Research Papers on Cathedral by Carver
Cathedral by Raymond Carver implores the reader to examine the true nature of one’s existence through the narrator of the story. The metaphor of the cathedral helps the reader understand that the narrator is acting out of metaphorically blind ignorance the revelation of his own significance is the basis of this epiphany. As Henry David Thoreau advocates the ideal of individualism and calls for the triumph of the creativity over the paralyzing influence of past genius, so Carver compels the reader to witness, through Bub, the transformation of blind ignorance into self-awareness.
Symbolism in Cathedral
The blind man’s drawing of the cathedral began with a square box, a symbol of the simple and ugly foundation that the narrator begins the story with. Example of this ugly foundation are numerous throughout the beginning of the story, such as:
- Offering to take the blind man bowling;
- Asking which side of the train the blind man wanted to sit on;
- Rude remarks about alcohol inferring the blind man is alcoholic.
However, Bub takes his hand and helps the blind man draw a cathedral. This scene illustrates Carver’s use of irony; even though Bub can see and draw the intricacies of the cathedral, the blind man is more self-aware of the world than Bub.

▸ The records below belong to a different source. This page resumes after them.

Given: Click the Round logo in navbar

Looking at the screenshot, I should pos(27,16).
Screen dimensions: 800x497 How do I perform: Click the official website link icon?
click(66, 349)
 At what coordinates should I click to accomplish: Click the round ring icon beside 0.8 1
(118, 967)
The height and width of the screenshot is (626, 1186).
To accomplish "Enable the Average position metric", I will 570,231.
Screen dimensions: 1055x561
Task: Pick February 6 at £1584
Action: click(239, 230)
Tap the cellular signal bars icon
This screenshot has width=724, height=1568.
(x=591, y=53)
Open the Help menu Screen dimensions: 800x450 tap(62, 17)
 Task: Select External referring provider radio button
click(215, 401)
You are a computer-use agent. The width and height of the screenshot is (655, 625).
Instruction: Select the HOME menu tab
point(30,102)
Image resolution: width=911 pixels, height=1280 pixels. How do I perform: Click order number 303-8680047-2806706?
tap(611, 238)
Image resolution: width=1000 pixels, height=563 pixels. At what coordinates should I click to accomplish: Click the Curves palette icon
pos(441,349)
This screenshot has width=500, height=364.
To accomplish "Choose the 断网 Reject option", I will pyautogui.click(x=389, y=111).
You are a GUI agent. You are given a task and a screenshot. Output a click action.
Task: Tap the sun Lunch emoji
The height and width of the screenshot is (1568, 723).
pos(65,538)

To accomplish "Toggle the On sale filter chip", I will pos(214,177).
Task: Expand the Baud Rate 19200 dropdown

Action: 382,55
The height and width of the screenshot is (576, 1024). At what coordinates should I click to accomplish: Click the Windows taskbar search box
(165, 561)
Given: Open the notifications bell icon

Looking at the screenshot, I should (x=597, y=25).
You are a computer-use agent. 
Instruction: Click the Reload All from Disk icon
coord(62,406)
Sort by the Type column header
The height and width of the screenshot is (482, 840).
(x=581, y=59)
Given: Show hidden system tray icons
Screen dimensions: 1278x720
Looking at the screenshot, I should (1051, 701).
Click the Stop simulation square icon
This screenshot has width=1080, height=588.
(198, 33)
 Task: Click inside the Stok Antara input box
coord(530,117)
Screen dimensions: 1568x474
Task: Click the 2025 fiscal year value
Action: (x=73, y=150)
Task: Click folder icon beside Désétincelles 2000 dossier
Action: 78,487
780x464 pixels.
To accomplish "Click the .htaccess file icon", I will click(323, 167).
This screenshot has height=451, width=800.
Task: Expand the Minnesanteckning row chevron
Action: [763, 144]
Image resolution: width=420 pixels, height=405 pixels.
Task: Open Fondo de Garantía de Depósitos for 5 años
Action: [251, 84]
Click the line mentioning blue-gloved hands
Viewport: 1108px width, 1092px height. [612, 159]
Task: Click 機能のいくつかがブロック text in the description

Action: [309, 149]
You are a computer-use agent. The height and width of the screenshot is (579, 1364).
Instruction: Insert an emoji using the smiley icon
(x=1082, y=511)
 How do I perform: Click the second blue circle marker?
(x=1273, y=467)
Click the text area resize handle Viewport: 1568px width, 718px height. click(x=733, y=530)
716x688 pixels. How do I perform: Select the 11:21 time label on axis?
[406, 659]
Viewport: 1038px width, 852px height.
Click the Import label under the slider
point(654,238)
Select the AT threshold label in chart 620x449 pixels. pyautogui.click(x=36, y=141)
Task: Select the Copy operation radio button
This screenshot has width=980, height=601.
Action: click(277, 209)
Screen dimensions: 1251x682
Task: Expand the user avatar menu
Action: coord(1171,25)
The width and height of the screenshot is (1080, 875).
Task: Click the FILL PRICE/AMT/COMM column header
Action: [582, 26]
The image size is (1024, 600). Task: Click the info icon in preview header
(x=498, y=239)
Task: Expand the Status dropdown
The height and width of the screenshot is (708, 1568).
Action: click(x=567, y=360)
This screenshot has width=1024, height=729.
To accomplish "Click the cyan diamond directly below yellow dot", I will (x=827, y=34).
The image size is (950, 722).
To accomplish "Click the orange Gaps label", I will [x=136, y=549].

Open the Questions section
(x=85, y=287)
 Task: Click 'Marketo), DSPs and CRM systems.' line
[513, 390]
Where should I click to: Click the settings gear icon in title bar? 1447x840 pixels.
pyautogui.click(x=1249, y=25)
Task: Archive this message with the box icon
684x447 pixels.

When his wife fell asleep, the narrator engaged himself in getting to know the blind man. Carver suddenly transforms the narrator into a sympathetic and gradually aware man. The narrator reflects, "He let his fingers touch the suitcase, which was sitting alongside the sofa. He was taking his bearings. I didn't blame him for that." Normally he reacted with a smart remark or quick scorn. This is the beginning of his transcendence, which Carver does in typical Henry David Thoreau style. Thoreau does not wish to set rules for individuals by laying forth these principles; rather, his mission in his works is to provide the discontent with guidelines, so that they may embark on a journey of self-improvement rather than complain of their hardships.